– Musieliśmy ewakuować kobiety, bo personel nie był w stanie zapewnić im opieki – uzasadnia Jacek Kozłowski, wojewoda mazowiecki, który osobiście koordynował przeprowadzkę. Personel nie posiadał odpowiednich kwalifikacji, poza tym w ostatnich dniach część pracowników odeszła z ośrodka.
Do przewozu chorych miały być wykorzystane dwa ambulanse fundacji zaparkowane na podjeździe do pensjonatu, ich zdjęcia są np. na stronie internetowej ośrodka.
– Nie było to jednak możliwe, bo okazało się, że są to atrapy pojazdów, miały tylko karoserie – mówi wojewoda. – Dlatego wezwano miejskie karetki. W czasie przenoszenia kobiet przez pracownice ośrodka musiałem interweniować, bo traktowały je jak worek z ziemniakami.
Operacja przewożenia schorowanych starszych kobiet trwała trzy godziny. Dziesięć kobiet po zbadaniu przez lekarzy trafiło do sześciu legalnie działających ośrodków opiekuńczych w Warszawie. Miejsca, gdzie mogły być przewiezione kobiety, zostały ustalone przez ratusz (wszystkie kobiety pochodzą z Warszawy). Pozostałymi ośmioma zajęły się rodziny.

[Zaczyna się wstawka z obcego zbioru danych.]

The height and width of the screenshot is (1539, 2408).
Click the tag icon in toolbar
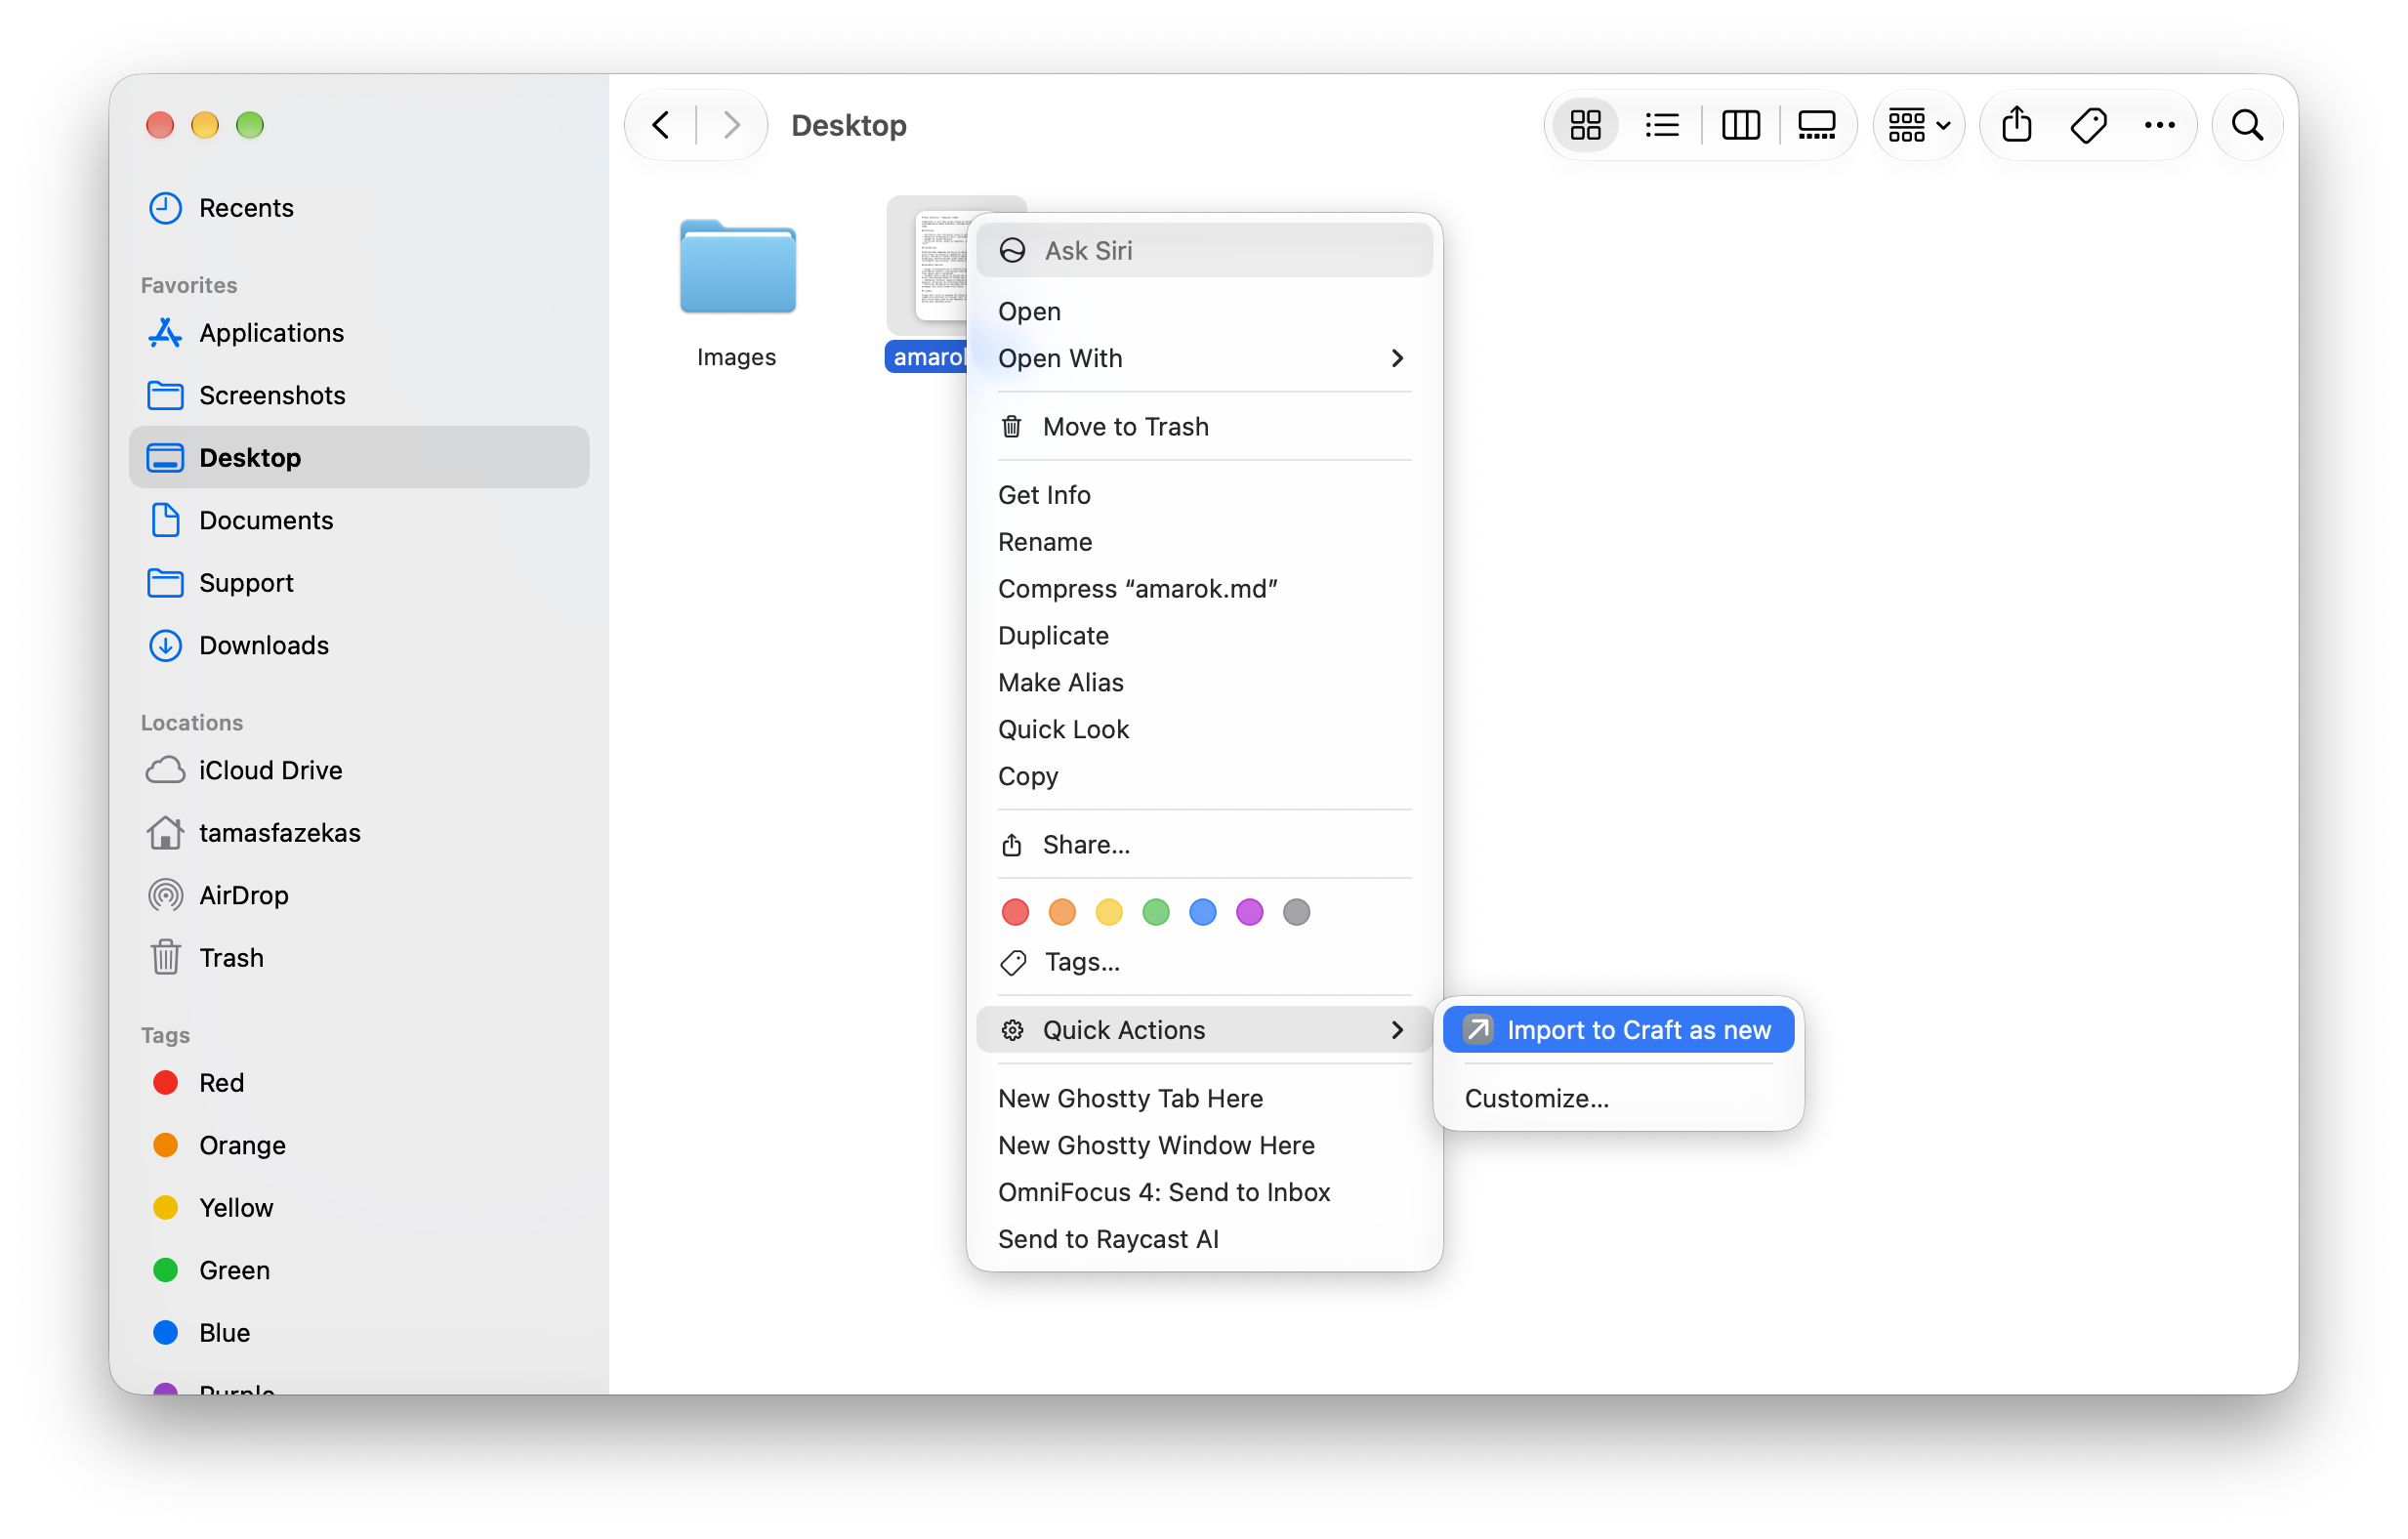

– To my wystąpiliśmy do wojewody z wnioskiem o przeniesienie pensjonariuszy – mówi Elżbieta Goszczycka, pełnomocnik fundacji Betania.O domu opieki przy ul. Pajęczej stało się głośno, gdy były pracownik placówki upublicznił filmy, z których wynikało, że personel znęca się nad staruszkami. Okazało się także, że ośrodek działa nielegalnie.